The blockchain data that is synced as a node is accessible as a sequence of blocks containing transactions. This way of accessing transaction data, however, is too slow for applications that require a transaction graph to be constructed. Since blockchain data is continuously growing and since future blockchain versions will support hundreds to thousands of transactions per second (tps), a scalable transaction graph system is needed. We contribute:

  • A cluster-based system that constructs a distributed transaction graph in parallel out of raw transaction data that comes from the blockchain.

  • A parallel algorithm that computes all shortest path based transaction traces to fraud-related blacklisted blockchain addresses.

  • A parallel system that offers the advantage of being able to scale by simply increasing the number of nodes in the cluster.

  • Performance tests of our system using the whole Ethereum blockchain data.

Our system has been developed using the C++ language and the MPI message passing interface. MPI was chosen since it is the de facto standard communication library that is used on high performance clusters.

In the rest of the paper, we first cover the previous work done on the topic of blockchain transaction graph analysis in Sect. 2. Section 3 explains the architecture of the system we are developing. Section 4 presents our distributed graph construction algorithm. Section 5 presents our newly contributed shortest path based parallel calculation of the blacklisted address trace forest algorithm.

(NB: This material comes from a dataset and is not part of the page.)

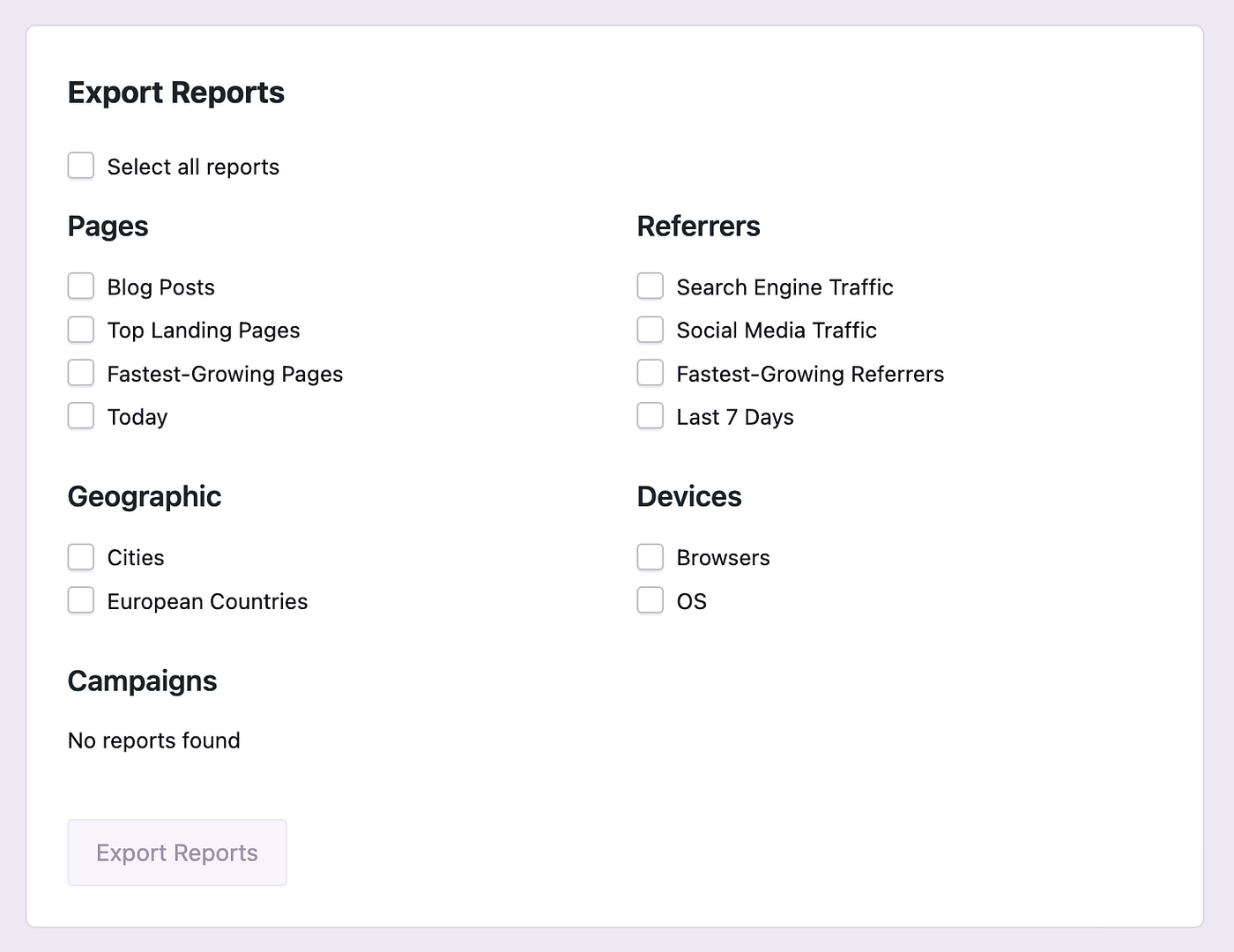Viewport: 1234px width, 952px height.
Task: Enable the Blog Posts report
Action: coord(80,286)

Section 6 presents various tests that use the distributed graph and report timings obtained on an economical cluster set up on Amazon cloud. Finally, the paper is ended with a discussion and conclusions in Sect. 7.

2 Previous work

One of the earliest works carried out to study blockchain transaction graphs is that of [6] who analyze bitcoin transactions mainly for privacy issues. They investigate the structure of two networks, the transaction and the user networks, constructed from the public Bitcoin blockchain data and their implications for user anonymity. They conclude that it is possible to relate many addresses with each other. By making use of external identifying information and appropriate tools, they also conclude that the activity of known users can be observed.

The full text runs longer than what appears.